### Provided text

Today we’d like to introduce you to Paul Dimitruk.

Paul, can you briefly walk us through your story – how you started and how you got to where you are today.
We started the business in London and Boston to offer a different model of investment advisory services to endowments, foundations and family wealth.

First, we completely separate investment advice from asset management. Traditionally, banks and other advisors offer both advice to clients on their investment programs and then recommend their own investment products to their clients, or products where another managers agrees to share the economics of the client relationships. This is an obvious conflict of interest, which is still widely found to this day. It is a very poor foundation for trust or for assuring that the client’s best interests are served. So we completely separate the role of investment advisor (Partners Capital) from the asset manager. We don’t claim to be among the best asset managers in the world, we claim to be able to find and get access to the best asset managers in the world. And we build client portfolios around these asset managers.

### Exercise instructions
Repeat the interview word for word from "Today we’d like" to "and family wealth.".

### Recorded information
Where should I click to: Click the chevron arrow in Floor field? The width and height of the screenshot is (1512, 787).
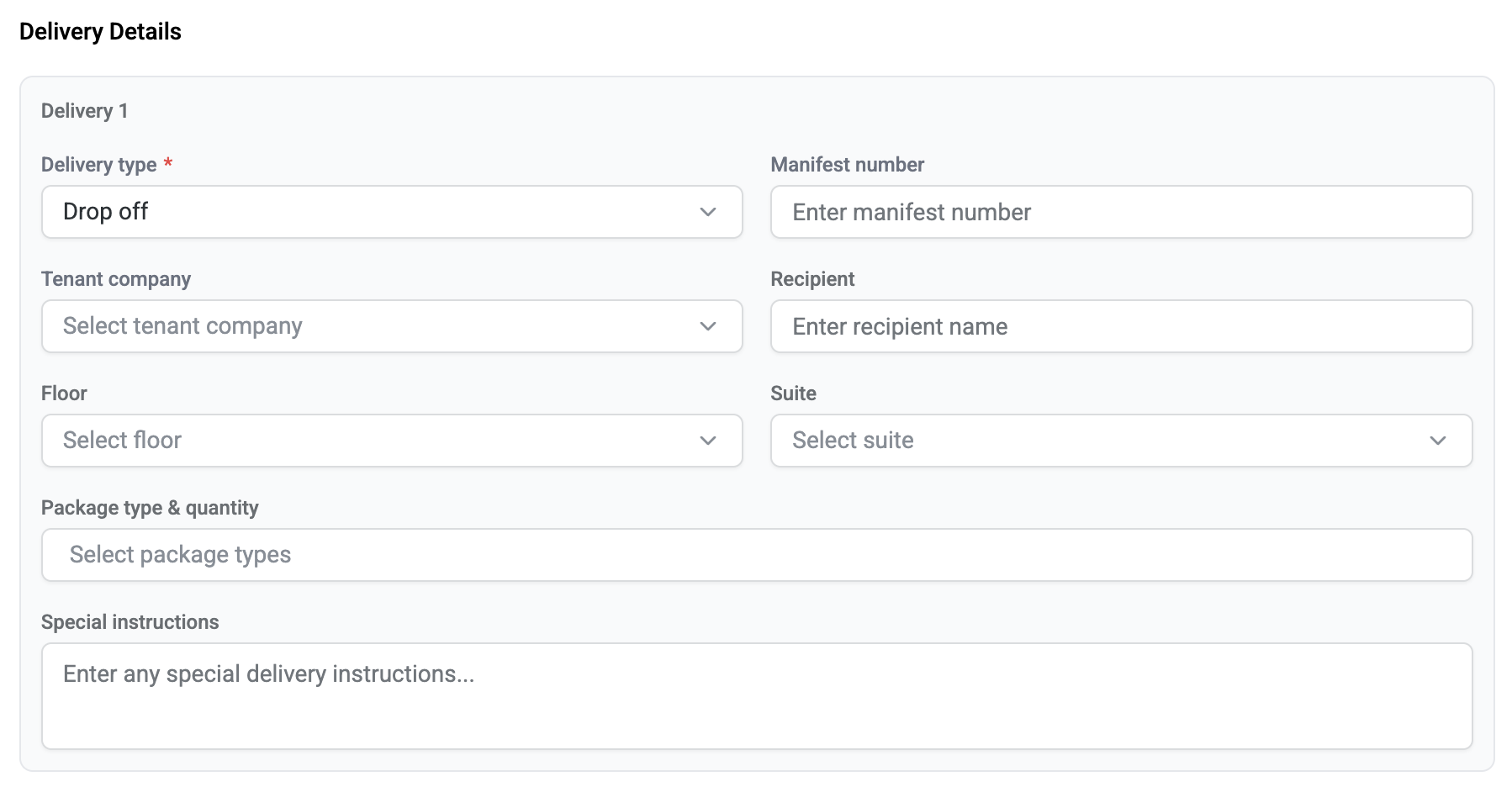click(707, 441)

--

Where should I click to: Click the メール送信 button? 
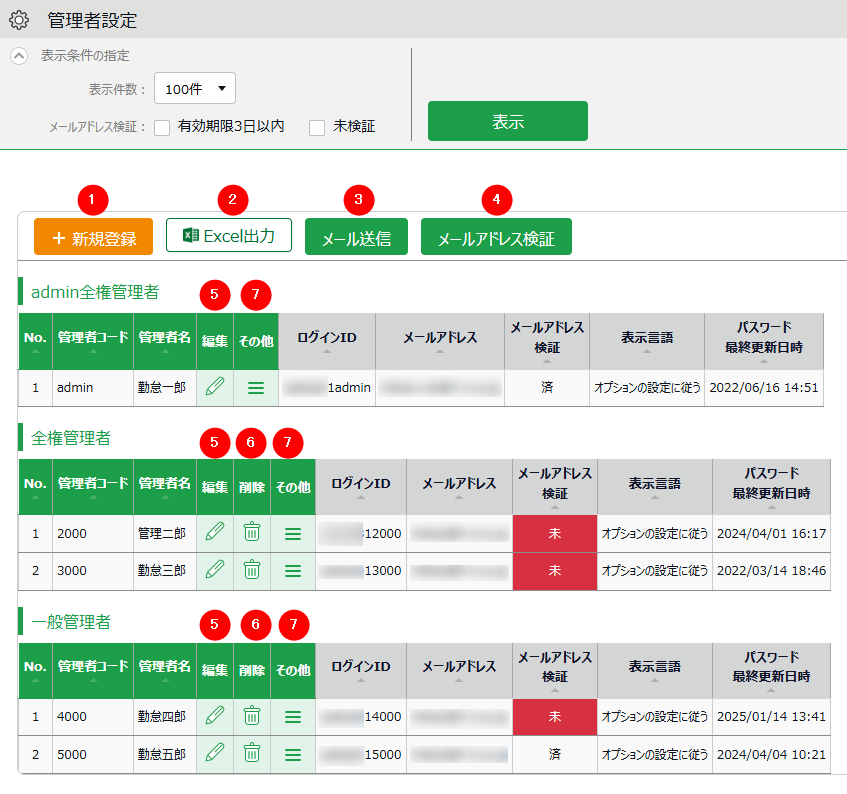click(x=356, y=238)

### Full solution
Today we’d like to introduce you to Paul Dimitruk.

Paul, can you briefly walk us through your story – how you started and how you got to where you are today.
We started the business in London and Boston to offer a different model of investment advisory services to endowments, foundations and family wealth.